The packages we are using are tidyverse ,janitor and dplyr. Tidyverse is a collection of R packages designed for data science. All packages share a similar design principle and data structure. The core packages within Tidyverse are ggplot2, dplyr, readr, purr, tibble, stringr and forcats, which help transform, model and visualize data. Dplyr and tidyr are used to solve data manipulation and data tidying challeneges respectively. Dplyr is a package for making tabular data wrangling easier by using a limited set of functions that can be combined to extract and summarize insights from your data.
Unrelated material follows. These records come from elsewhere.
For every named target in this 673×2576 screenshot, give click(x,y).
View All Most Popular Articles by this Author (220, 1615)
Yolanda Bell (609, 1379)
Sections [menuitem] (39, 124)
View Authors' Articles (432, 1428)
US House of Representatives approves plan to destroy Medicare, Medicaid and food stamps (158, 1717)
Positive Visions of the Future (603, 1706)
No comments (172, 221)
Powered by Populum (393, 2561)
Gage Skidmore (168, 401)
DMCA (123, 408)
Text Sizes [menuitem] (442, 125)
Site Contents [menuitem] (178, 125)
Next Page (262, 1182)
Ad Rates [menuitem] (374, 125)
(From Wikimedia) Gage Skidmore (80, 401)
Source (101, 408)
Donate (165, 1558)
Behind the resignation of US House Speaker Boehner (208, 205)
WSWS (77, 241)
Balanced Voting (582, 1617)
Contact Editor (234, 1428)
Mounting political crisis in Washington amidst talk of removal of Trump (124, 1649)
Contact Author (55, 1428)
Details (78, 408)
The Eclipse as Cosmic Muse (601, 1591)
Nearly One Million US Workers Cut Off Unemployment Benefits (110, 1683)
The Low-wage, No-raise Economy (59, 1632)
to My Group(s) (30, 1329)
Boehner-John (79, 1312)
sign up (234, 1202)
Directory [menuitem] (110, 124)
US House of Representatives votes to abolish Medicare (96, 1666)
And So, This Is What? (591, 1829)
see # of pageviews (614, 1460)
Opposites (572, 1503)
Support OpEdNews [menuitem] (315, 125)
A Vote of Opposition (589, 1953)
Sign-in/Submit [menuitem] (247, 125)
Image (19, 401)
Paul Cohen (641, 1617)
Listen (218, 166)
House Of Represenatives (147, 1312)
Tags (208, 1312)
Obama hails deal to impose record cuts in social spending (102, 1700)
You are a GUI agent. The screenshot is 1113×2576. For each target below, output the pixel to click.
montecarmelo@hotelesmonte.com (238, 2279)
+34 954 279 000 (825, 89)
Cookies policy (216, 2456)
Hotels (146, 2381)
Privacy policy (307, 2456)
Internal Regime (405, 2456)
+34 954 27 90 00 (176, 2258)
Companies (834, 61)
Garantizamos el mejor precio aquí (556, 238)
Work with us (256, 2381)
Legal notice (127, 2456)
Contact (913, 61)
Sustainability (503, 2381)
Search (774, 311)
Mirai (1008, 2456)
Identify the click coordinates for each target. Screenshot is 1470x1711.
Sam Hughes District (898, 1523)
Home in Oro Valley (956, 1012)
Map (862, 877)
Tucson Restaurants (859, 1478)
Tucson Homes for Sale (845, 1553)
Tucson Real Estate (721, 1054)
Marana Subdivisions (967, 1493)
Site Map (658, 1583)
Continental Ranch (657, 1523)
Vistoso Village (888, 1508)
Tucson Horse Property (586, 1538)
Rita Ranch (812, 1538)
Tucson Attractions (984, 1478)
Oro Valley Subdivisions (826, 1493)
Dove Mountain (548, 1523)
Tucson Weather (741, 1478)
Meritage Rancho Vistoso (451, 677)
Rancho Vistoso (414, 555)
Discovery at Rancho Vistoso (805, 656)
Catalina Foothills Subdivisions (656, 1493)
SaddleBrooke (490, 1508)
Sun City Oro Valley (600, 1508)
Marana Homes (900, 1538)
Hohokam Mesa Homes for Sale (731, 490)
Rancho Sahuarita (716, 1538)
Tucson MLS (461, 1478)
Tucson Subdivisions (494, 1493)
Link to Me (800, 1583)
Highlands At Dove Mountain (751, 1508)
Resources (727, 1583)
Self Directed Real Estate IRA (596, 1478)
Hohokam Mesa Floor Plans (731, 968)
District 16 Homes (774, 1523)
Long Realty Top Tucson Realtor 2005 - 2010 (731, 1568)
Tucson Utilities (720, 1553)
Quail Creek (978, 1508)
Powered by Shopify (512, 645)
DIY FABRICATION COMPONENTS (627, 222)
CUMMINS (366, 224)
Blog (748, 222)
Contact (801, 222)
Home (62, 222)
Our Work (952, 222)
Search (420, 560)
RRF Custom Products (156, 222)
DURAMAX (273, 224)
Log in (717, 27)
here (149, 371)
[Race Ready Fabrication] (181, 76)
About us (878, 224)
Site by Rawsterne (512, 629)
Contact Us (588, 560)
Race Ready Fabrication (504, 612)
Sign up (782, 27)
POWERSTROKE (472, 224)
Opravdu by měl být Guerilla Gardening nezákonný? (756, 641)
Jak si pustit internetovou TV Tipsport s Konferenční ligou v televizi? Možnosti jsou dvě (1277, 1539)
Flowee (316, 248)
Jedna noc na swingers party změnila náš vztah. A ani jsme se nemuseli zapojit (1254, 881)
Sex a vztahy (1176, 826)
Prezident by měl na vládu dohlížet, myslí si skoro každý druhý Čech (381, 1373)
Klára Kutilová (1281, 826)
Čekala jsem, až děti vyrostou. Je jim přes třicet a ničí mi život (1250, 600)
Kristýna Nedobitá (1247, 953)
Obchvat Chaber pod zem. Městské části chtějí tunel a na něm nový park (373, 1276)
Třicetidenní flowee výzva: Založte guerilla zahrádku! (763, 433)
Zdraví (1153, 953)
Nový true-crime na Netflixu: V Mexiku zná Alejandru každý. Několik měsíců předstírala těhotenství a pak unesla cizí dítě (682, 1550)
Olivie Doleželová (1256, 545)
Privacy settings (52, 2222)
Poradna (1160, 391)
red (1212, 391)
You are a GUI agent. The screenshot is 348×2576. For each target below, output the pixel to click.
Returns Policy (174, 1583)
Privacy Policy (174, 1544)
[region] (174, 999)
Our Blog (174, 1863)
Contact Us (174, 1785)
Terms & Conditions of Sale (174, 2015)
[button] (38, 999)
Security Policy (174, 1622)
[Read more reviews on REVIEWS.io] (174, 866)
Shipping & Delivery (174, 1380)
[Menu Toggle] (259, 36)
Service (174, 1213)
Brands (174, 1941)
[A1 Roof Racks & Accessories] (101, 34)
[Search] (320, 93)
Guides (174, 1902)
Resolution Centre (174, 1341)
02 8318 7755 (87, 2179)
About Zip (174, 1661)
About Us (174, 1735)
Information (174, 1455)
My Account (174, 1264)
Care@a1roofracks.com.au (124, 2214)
It pairs nicely with tidyr which enables you to swiftly convert between different data formats (long vs. wide) for plotting and analysis. The janitor package has a wide range of functions that facilitate data cleaning and exploration. The package is designed to be compatible with the tidyverse, and can therefore be seamlessly integrated into most data prep workflows

Library Description
‘tidyverse’ Used for data manipulation.
‘dplyr’ Used for data wrangling & manipulation.
‘ggplot2’ Used for creating data visualizations.
‘janitor’ Facilitates data cleaning and exploration.
# Install Packages
library(tidyverse)
library("feasts")
library("dplyr")
library("skimr")

Data Preparation

This is an open hotel booking demand dataset published on Science Direct website by Antonio, Almeida and Nunes in 2019 and we can obtain it from Github.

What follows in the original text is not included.